(Data entries)
*** Block opens ***

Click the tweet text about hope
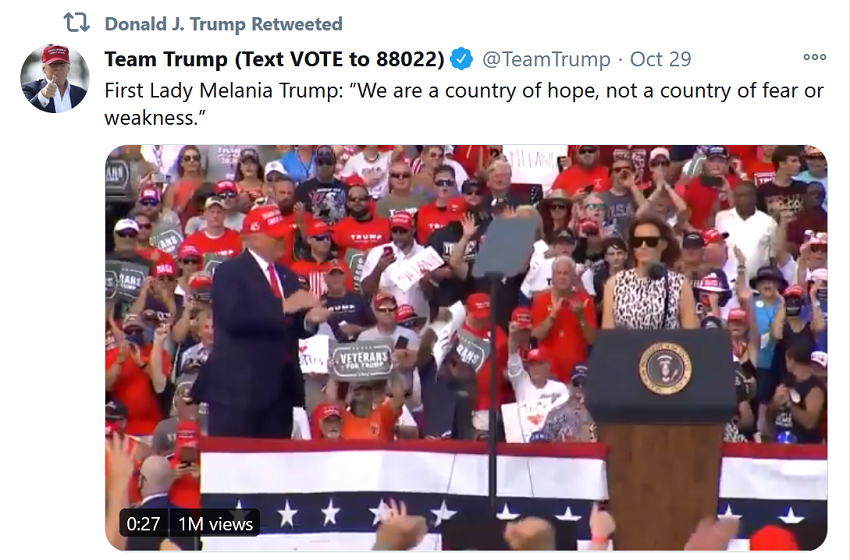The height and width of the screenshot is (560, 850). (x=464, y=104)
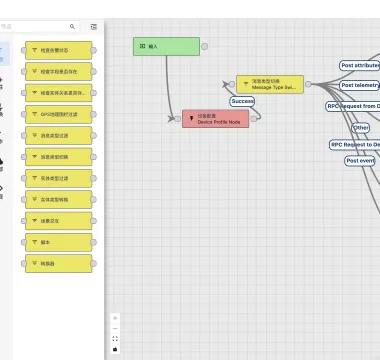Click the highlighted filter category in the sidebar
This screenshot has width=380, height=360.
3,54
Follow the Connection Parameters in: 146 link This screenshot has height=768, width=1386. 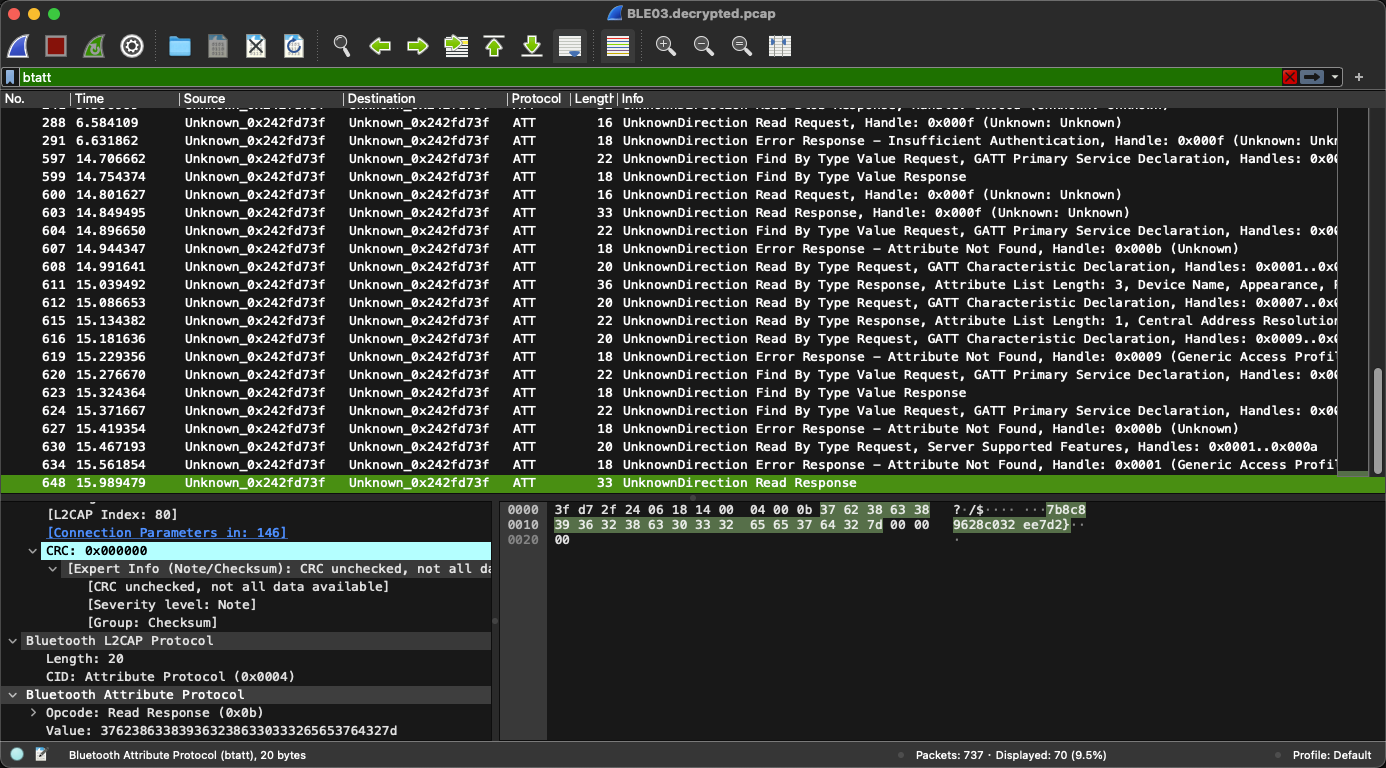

*** Block closes ***

» **Required action**: Verbatim repeat, images removed: give each entry again exactly as it reads.

» **Task result**:
Click the tweet text about hope
The height and width of the screenshot is (560, 850). (x=464, y=104)
Click the highlighted filter category in the sidebar
This screenshot has width=380, height=360.
3,54
Follow the Connection Parameters in: 146 link This screenshot has height=768, width=1386. 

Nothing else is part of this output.